Étude comparative du volume d’activité clinique entre médecins généralistes installés et remplaçants dans les Hauts-de-France
- Médecine générale libérale
- offre de soins
- médecin remplaçant
- démographie médicale
- Droit à la santé
- Médecins généralistes
- Charge cognitive
- Médecins -- Remplacement
- Soins de santé primaires
- Démographie médicale
- Accès aux soins de santé primaire
- Médecins généralistes
- Charge de travail
- Prestations des soins de santé
- Langue : Français
- Discipline : Médecine générale
- Identifiant : 2026ULILM113
- Type de thèse : Doctorat de médecine
- Date de soutenance : 30/04/2026
Résumé en langue originale
Introduction : Face au vieillissement démographique et à une consommation de soins accrue dans les Hauts-de-France, l’offre en médecine générale libérale recule avec une densité médicale en baisse et un glissement des pratiques vers plus d’exercices salariés et mixtes.
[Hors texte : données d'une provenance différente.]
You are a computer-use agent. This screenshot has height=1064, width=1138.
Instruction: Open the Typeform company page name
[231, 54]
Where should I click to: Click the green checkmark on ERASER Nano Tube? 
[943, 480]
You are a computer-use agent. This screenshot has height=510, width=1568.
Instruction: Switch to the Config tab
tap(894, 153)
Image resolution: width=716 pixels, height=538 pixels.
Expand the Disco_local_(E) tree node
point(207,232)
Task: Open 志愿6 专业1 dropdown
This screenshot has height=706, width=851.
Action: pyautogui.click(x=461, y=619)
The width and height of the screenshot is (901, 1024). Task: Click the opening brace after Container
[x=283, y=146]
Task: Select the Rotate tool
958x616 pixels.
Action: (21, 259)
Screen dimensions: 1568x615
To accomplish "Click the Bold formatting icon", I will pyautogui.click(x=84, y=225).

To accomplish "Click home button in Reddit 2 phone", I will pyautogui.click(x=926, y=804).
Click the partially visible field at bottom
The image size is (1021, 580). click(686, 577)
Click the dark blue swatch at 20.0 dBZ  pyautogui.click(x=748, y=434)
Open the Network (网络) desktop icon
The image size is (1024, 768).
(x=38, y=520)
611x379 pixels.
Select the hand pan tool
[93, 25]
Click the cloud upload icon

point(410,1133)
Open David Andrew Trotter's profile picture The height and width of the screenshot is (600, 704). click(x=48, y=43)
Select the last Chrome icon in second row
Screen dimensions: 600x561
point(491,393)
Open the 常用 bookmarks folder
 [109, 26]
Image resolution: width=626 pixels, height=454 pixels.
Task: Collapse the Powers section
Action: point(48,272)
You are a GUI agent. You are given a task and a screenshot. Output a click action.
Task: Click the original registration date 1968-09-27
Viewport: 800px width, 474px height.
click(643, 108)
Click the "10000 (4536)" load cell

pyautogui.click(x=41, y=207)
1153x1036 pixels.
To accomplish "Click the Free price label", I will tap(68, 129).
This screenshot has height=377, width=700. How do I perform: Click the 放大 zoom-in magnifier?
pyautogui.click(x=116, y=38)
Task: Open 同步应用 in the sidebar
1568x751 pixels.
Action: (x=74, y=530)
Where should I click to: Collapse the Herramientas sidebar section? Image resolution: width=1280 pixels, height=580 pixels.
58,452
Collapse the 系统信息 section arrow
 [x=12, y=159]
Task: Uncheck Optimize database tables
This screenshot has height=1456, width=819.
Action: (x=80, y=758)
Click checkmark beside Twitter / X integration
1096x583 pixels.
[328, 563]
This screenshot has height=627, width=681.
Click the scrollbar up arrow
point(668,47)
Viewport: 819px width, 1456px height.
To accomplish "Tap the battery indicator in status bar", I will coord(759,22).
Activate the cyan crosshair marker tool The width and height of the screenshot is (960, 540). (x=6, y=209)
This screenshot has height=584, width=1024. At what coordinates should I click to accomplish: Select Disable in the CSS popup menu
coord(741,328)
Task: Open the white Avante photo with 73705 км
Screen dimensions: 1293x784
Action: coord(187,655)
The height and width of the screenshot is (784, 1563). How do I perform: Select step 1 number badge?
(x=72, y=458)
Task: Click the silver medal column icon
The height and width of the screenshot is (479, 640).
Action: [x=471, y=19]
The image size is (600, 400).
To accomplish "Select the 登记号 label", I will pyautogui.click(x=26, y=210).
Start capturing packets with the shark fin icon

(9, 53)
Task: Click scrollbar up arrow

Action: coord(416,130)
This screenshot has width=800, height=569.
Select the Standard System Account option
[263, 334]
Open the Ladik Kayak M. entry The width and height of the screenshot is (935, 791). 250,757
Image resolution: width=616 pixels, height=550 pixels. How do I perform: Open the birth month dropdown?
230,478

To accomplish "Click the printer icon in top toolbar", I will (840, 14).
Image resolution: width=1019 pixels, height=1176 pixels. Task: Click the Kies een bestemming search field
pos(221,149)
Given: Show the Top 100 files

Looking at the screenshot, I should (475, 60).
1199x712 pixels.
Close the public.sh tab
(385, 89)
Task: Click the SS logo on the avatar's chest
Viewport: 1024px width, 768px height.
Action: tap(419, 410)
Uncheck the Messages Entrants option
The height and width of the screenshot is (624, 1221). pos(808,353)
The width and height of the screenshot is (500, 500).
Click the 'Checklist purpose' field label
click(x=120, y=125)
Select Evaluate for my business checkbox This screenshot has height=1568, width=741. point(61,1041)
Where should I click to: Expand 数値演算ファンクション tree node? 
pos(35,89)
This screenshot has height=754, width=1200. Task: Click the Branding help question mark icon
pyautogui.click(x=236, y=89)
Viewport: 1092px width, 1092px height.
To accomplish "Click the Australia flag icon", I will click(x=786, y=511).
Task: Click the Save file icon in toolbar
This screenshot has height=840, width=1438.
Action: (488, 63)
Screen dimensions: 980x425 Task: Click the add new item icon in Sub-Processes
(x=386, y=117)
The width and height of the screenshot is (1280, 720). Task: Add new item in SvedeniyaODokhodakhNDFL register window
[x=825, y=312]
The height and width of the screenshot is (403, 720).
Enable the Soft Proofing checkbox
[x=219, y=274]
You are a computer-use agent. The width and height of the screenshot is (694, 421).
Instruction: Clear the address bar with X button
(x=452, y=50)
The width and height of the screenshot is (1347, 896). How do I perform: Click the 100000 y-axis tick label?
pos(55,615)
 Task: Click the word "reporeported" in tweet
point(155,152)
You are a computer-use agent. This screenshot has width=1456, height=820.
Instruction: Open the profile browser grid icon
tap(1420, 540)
Les remplaçants représentent une composante croissante du paysage médical. L’hypothèse selon laquelle les médecins installés exercent une activité plus intense conduit à envisager que la promotion de l’installation puisse constituer un levier d’amélioration de l’offre de soins. L’objectif principal de cette étude est de démontrer une différence de volume d’activité clinique entre médecins généralistes installés et remplaçants. Matériels et Méthodes : il s’agit d’une étude quantitative épidémiologique descriptive comparative reposant sur un questionnaire adressé aux médecins généralistes installés et remplaçants des Hauts-de-France. Le volume d’activité clinique entre les deux groupes est comparé par analyse univariée. Résultats : 239 médecins généralistes (155 installés, 84 remplaçants) des Hauts-de-France ont été inclus. Le volume d'activité annuel est significativement plus élevé chez les installés (5 810 ± 2 088 actes ; 44,9 semaines travaillées) que chez les remplaçants (4 626 ± 1 527 actes ; 43,0 semaines, p < 0,001). Les installés déclarent travailler plus de jours par semaine (4,2 vs 3,9, p = 0,004) et prendre moins de congés (7,1 vs 9,0 semaines, p < 0,001). Conclusion : L'installation d'un remplaçant pourrait générer un gain estimé d'environ 20% de volume d'activité clinique par médecin. Ce gain permettrait de répondre en partie à la baisse des effectifs prévue par les projections DREES.